2018.7.22 チャットモンチーの徳島こなそんフェス2018 最終日 in アスティとくしま

ライブレポ

 徳島の城東高校で橋本絵莉子を中心にチャットモンチーの名で結成されたのが2000年。一緒にやっていたメンバーが高校卒業と同時に抜けてえっちゃんだけになり、チャットモンチーを存続させるためにえっちゃんのファンだった福岡晃子が加わったのが2002年。その後高橋久美子が加わり、ミニアルバム『chatmonchy has come』でキューンレコードからデビューしたのが2005年。その後についてここで書くのは省略しますが、チャットモンチーほど面白い変遷を経たバンドは滅多にいないと思います。

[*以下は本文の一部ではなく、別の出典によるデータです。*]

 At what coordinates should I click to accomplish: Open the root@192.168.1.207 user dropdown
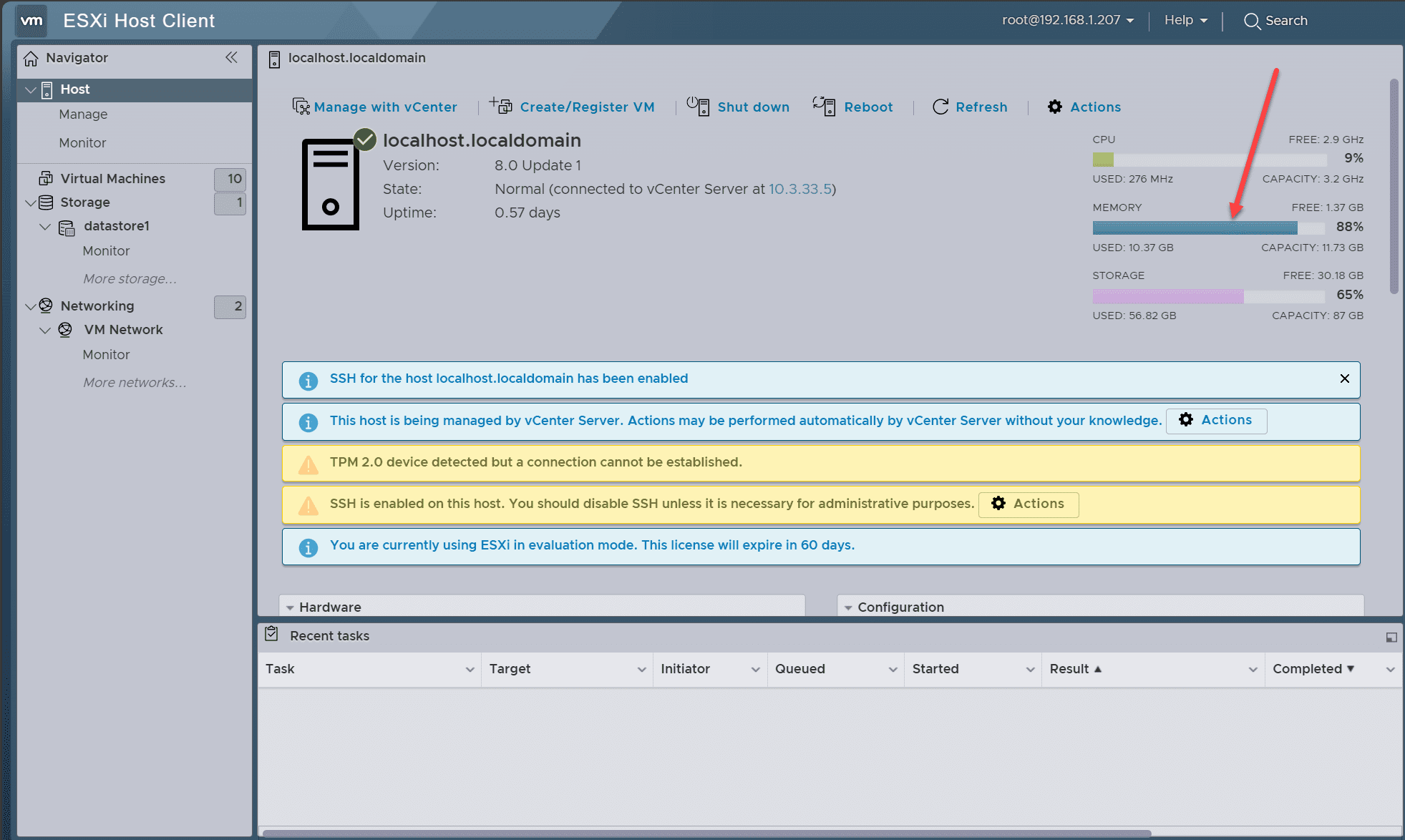[x=1067, y=20]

 ”完結”という解散を迎える2018年7月22日とその前日、それはチャットが生まれた徳島という地で、関わりのあるバンドが一緒に盛り上げるフェス形式。これもまたラストを迎えるバンドとしては異例のこと。J-ROCKの歴史に残る一日、待ち遠しいとともに来て欲しくなかったという複雑な気持ち。この日アスティとくしまに足を運んだほとんどの人が、そう感じていたのではないでしょうか。当記事では7月22日、活動最終日を迎えたチャットモンチー他6アーティストのステージと、お笑いゲストのパフォーマンスの様子を振り返ります。

開演前・前説MC

 会場のアスティとくしまに到着したのは10時半頃。開場13時なのでグッズ売り場に並びましたが長蛇の列。前日から売れ行きはかなり凄いことになっていたようで、1時間近く並んだ結果はほとんどの商品が売り切れ。またお昼時ということもあって会場外のフードコートも長蛇の列、徳島ラーメンに至っては特に長く約1時間待ち。おかげで会場に入ったのは開演ちょっと前、前説のMCが既に始まっていた頃でした。

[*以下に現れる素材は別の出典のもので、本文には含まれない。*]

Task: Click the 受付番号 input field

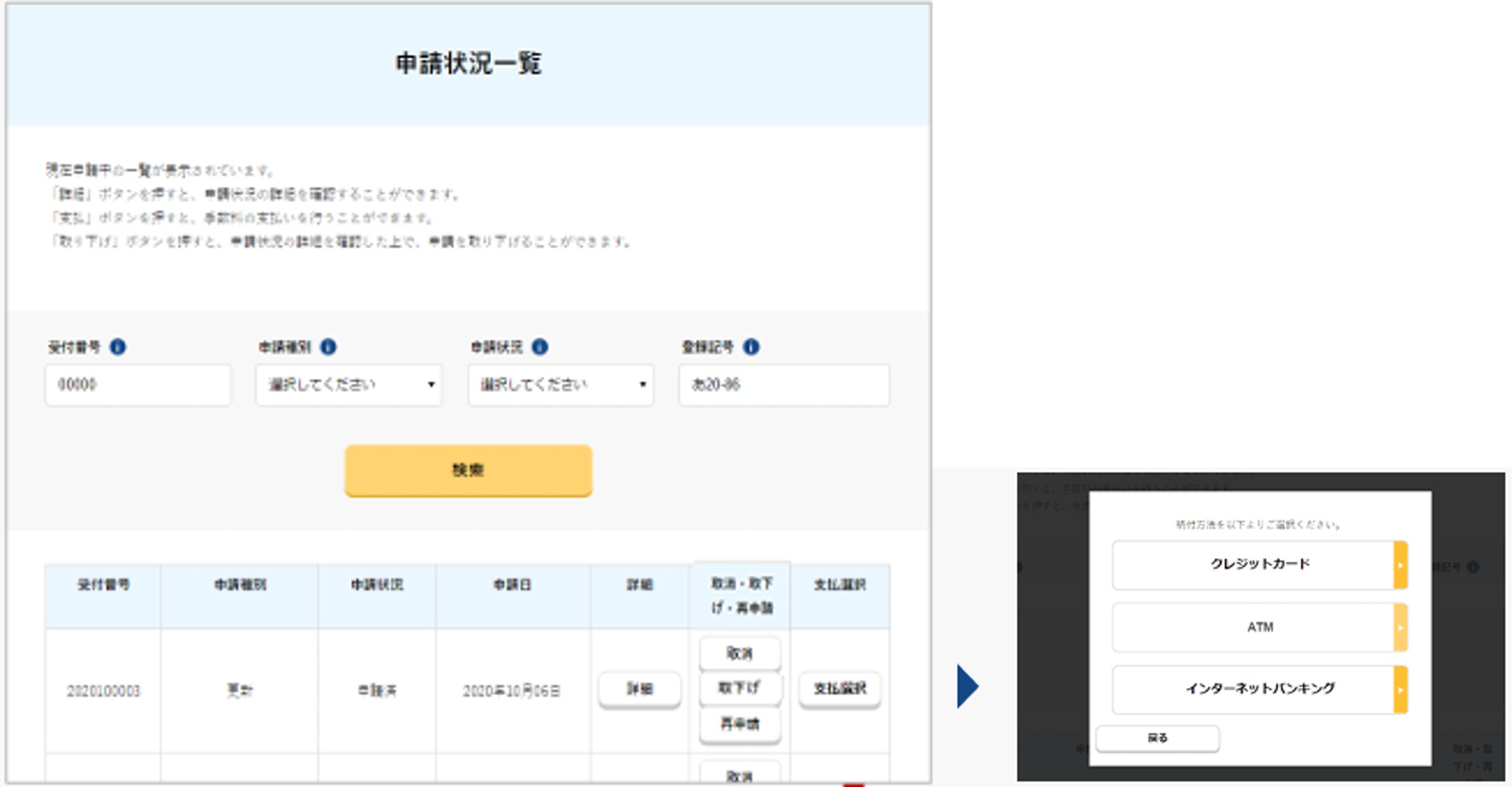Action: point(138,385)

 この日のMC担当は吉本新喜劇の宇都宮まき。開演にあたっての注意事項を読むにあたって、独特の口調で小ボケ連発。チャットモンチーの2人と喋っている様はまさしく、”徳島のかしまし娘”と言いたくなるほどでした。

Hump Back

 オープニングを飾るのは、今年6月にバップからメジャーデビューしたばかりの女性スリーピースバンドHump Back。このバンドのボーカル&ギター・林萌々子はチャットモンチーに強い影響を受けて音楽活動を始めたそうです。高校時代はチャットのコピーバンドをしていました。彼女の人生において絶対に外せない存在、そんなバンドが活動最終日を迎える日に初共演。その心境は如何ばかりでしょうか。正直、複雑な気持ちが同時にいくつも交錯しているはずで、想像ができません。間違いなく言えるのは、3人にとって2018年7月22日は一生忘れられない日であることです。

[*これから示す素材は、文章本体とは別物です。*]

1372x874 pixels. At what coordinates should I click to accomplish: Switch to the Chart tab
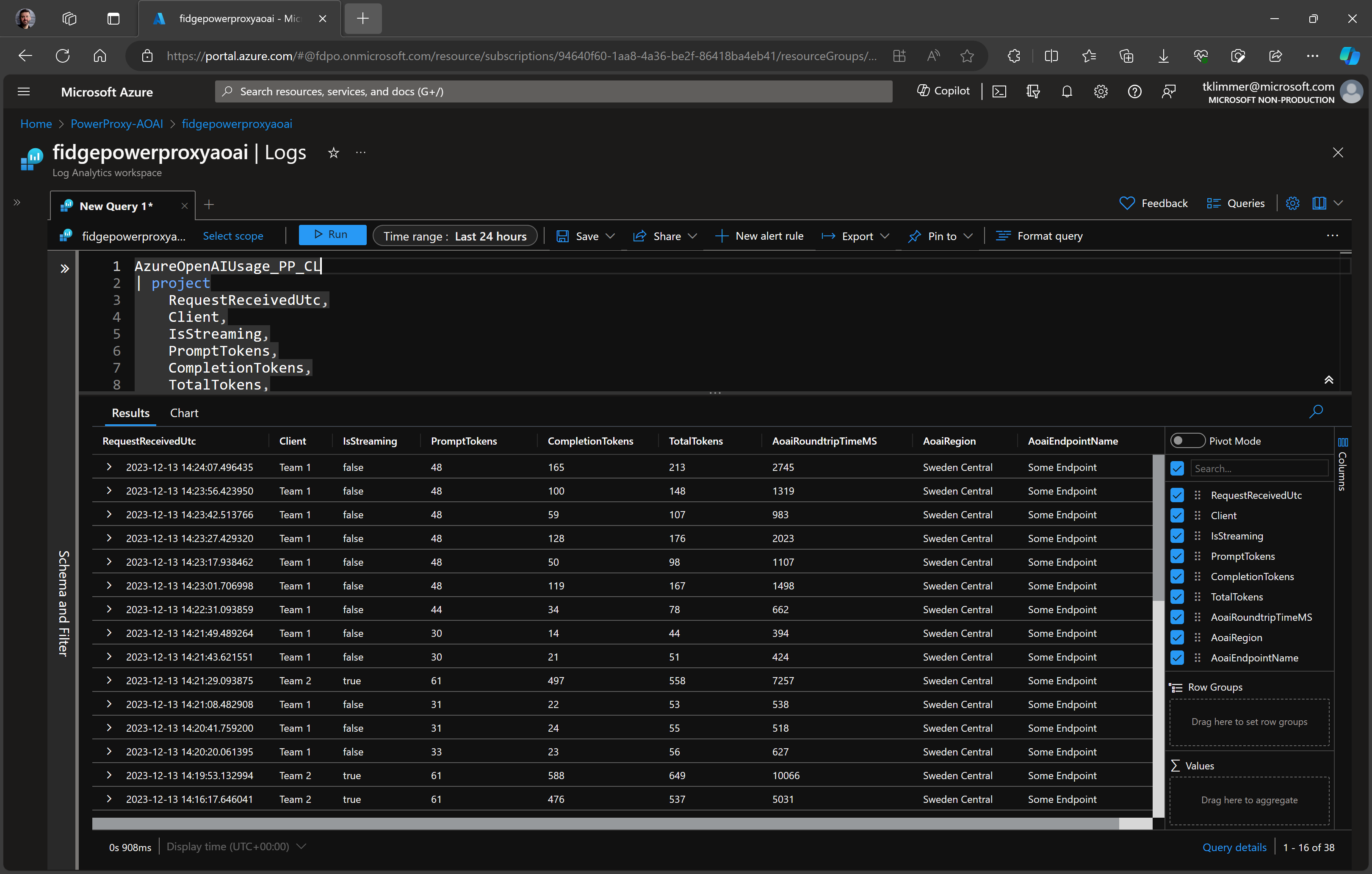(x=183, y=413)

 3月28日にトリビュートアルバム『CHATMONCHY Tribute〜My CHATMONCHY〜』が発売されましたが、それに収録されている「湯気」から演奏スタート。その林さんのボーカルは、完全に10数年前の橋本絵莉子が降臨していたかのような。伸びのあるロングトーンと、体の内面から全ての気持ちを押し出すかのような歌声。声量も非常にあります。後継者として歌い継ぐに全く不足なし、最初から見事過ぎるカバーを披露した後に今年6月リリースのシングル曲「拝啓、少年よ」

 演奏されたのは「短編小説」「星丘公園」「月まで」を含めて合計5曲。有り余るほどの声量と、少し若さや粗っぽさも感じさせるボーカルは、それこそ10年前に初めて見た時に感じたチャットモンチーの印象そのまま。演奏も含めて、非常に”強い”音楽を作るバンドです。一方MCはチャットと大きく異なります。比較的緩い雰囲気のチャットに対して、Hump Back特に林さんの喋りはものすごく熱いです。途中涙で言葉が詰まるほどにロックンロールとチャットモンチーへの愛を訴えかける曲間の語りは、BLUE ENCOUNTの田邊駿一に近いものがあります。自分が見た他のガールズバンドでは、感じられなかったことです。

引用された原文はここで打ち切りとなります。